Me acuerdo que el canciller me vino a ver y me manifestó la propuesta que le había traído. Le había adelantado al enviado de la Casa Blanca que iba a ser muy difícil por la situación que la Argentina tenía con la República Islámica de Irán, el atentado terrorista que había sufrido la República Argentina en la AMIA, el 18 de julio de 1994, y la decisión del juez de la causa de citar y acusar a cinco ciudadanos iraníes. En este marco se tornaba imposible la contribución de la Argentina a este proceso de negociación que, reitero, ya estaba en el año 2010. Me vino a ver el canciller y lo recuerdo muy bien, en mi despacho y le dije que si la petición se hacía por escrito y firmada, nosotros pese a todo íbamos a colaborar porque creíamos que era muy importante lograr el objetivo de la no proliferación nuclear.

•Ustedes saben que la Argentina integra el selecto club de países productores de energía nuclear, pero que también somos líderes en materia de no proliferación. Por lo tanto, para nosotros la no proliferación nuclear es también una cuestión de Estado. Así se lo transmití a mi canciller, quien lo transmitió al enviado de la Casa Blanca, Gary Seymour, que aceptaríamos proveer el combustible porque era propiedad de la Argentina desde el año 87 y teníamos además la técnica para hacerlo a cambio, obviamente, de que fuera solicitado por escrito y firmado. Así fue transmitido; creo que fue la última vez, luego de esa comunicación, que nuestro canciller vio a Gary Sey-mour.

Ése fue el objetivo del memorando de entendimiento. Sin embargo parece que al firmar el memorando de entendimiento, se hubieran desatado los demonios. (...) Mucha hipocresía, mucha geopolítica mezclada en el medio y muy poco interés por saldar la memoria, la verdad y la justicia que exigen las víctimas y sus familiares.

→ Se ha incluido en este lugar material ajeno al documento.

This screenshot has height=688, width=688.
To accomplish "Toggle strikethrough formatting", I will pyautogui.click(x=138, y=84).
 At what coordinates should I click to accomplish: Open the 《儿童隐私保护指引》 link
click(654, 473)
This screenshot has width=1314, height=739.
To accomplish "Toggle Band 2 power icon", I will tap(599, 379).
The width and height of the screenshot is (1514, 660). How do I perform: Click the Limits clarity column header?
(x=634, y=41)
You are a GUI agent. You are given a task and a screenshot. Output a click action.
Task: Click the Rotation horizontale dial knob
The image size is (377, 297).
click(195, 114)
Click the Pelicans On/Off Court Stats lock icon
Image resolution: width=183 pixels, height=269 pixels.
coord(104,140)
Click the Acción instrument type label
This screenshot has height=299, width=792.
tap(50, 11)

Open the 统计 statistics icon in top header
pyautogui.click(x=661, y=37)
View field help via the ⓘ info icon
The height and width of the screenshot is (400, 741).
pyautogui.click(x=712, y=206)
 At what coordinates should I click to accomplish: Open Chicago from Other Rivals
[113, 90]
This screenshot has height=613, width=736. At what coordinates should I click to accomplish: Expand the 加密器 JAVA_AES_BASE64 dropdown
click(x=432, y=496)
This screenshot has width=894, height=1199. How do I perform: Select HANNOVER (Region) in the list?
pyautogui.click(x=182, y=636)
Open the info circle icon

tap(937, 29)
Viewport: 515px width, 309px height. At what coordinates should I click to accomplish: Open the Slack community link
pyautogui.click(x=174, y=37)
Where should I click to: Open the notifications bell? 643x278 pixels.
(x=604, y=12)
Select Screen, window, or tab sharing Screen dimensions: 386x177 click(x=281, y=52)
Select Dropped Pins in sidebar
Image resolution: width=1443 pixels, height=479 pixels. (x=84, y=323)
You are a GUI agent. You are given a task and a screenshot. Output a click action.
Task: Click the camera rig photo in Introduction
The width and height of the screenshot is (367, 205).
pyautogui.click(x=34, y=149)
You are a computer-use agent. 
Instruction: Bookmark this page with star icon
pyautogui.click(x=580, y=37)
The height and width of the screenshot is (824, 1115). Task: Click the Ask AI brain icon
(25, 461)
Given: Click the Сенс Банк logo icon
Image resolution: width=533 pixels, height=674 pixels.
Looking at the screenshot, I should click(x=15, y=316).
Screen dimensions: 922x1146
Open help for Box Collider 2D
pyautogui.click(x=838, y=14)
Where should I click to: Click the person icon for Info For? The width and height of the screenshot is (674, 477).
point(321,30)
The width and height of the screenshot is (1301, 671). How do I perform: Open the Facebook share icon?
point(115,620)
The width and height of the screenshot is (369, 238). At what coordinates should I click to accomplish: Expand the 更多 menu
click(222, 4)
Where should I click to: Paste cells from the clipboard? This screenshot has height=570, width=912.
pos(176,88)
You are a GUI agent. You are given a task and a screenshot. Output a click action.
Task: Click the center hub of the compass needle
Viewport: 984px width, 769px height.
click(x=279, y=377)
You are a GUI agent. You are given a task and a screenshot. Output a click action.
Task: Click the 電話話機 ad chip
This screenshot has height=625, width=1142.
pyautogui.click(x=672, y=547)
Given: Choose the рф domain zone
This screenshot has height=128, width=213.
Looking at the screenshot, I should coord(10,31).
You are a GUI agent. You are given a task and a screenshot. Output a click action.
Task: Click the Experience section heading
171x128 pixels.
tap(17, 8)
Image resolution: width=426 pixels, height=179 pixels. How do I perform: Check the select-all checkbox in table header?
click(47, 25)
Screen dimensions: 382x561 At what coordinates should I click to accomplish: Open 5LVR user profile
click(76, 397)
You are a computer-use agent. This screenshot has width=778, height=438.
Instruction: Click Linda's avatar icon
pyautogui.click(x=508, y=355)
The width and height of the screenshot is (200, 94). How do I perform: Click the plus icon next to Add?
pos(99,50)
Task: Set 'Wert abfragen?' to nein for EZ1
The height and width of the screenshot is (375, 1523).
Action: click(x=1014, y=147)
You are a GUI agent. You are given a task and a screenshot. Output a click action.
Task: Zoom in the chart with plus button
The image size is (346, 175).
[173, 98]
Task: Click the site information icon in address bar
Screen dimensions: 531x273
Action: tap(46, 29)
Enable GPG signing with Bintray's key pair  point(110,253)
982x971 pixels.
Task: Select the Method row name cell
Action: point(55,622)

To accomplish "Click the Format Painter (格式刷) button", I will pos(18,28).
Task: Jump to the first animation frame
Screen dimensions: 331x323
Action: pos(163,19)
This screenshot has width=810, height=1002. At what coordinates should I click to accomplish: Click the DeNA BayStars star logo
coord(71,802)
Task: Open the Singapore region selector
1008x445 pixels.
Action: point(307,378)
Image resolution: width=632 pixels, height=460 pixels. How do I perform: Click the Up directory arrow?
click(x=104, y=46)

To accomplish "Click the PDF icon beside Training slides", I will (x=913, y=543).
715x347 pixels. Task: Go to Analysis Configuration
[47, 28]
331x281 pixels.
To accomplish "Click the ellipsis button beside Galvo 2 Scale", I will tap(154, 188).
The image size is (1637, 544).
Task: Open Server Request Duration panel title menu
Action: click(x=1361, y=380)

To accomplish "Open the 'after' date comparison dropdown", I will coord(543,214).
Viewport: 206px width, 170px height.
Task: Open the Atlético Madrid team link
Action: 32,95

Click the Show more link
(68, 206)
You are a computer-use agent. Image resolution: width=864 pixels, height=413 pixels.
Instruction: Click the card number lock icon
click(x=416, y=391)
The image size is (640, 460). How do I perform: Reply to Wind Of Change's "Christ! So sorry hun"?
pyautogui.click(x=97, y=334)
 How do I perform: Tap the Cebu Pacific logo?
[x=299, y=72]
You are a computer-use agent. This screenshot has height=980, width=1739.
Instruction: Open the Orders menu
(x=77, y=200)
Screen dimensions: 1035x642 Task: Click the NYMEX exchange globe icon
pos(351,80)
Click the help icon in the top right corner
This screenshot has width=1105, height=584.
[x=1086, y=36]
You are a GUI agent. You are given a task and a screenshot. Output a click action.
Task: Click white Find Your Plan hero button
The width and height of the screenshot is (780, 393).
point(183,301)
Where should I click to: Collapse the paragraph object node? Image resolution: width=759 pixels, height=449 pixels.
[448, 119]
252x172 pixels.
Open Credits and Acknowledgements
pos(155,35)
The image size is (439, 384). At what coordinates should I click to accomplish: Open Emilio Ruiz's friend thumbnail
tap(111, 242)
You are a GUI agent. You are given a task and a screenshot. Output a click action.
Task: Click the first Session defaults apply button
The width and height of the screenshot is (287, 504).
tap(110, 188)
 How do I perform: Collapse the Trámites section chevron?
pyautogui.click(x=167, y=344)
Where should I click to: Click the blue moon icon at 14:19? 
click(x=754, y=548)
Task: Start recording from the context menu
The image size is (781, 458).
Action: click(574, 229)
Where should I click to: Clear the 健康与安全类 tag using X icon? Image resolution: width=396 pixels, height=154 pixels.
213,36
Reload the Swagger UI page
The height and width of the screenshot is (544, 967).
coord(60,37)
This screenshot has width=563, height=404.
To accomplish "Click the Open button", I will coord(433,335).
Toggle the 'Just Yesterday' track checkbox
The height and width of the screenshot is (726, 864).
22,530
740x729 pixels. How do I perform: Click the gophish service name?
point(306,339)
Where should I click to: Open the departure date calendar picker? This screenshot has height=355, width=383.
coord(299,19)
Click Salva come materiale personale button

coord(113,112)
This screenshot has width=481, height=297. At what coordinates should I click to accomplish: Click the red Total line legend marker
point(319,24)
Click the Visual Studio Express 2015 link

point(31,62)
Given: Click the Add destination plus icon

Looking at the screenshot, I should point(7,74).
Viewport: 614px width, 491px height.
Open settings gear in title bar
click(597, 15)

•Luego del desplazamiento que ordené de sectores de la inteligencia argentina por fuertes sospechas de entorpecer la investigación y de oponerse, precisamente, a lo que era destrabar la causa para ir a tomar declaración a los iraníes a fines del año pasado, produje el desplazamiento de algunos altos funcionarios, algunos de ellos que venían desde el año 1972, que pasaron por todas las dictaduras y también por todos los gobiernos, incluido también el nuestro y que hoy están radicados aquí en Estados Unidos. A los pocos días de producirse este desplazamiento se produce la muerte del fiscal Nisman, a cargo de la causa. Todo esto constituye algo más de lo que dije alguna vez. Yo sostenía siempre que la AMIA era un complicado tablero de ajedrez de la política internacional. Hoy siento que, además de ese tablero de ajedrez, es una telaraña, una telaraña de intereses externos a mi país; una telaraña en la que como en todas las telarañas solamente quedan atrapados los más débiles y los más chicos y los otros permanecen afuera. En este juicio oral que se está llevando a cabo por encubrimiento, luego de catorce años de demora también en ser comenzado, también en la investigación que se está desarrollando por la muerte del fiscal Nisman, comienzan a aparecer datos reveladores y hasta estremecedores, señoras y señores, de vinculaciones con servicios secretos externos, con cuentas en el exterior, con vinculaciones con los fondos buitre, no denunciados por esta presidenta, sino por propios miembros de la comunidad judía de mi país.

Yo no vengo acá a hablar con hipocresías ni con mentiras, vengo a contar las cosas que están pasando y también hemos citado en una oportunidad, hace muy pocos días, al embajador norteamericano en nuestro país para pedir explicaciones acerca de en qué calidad se encuentra este exmiembro de los servicios de inteligencia argentina aquí en Estados Unidos. Él estuvo a cargo de toda la investigación de la causa AMIA desde el primer momento.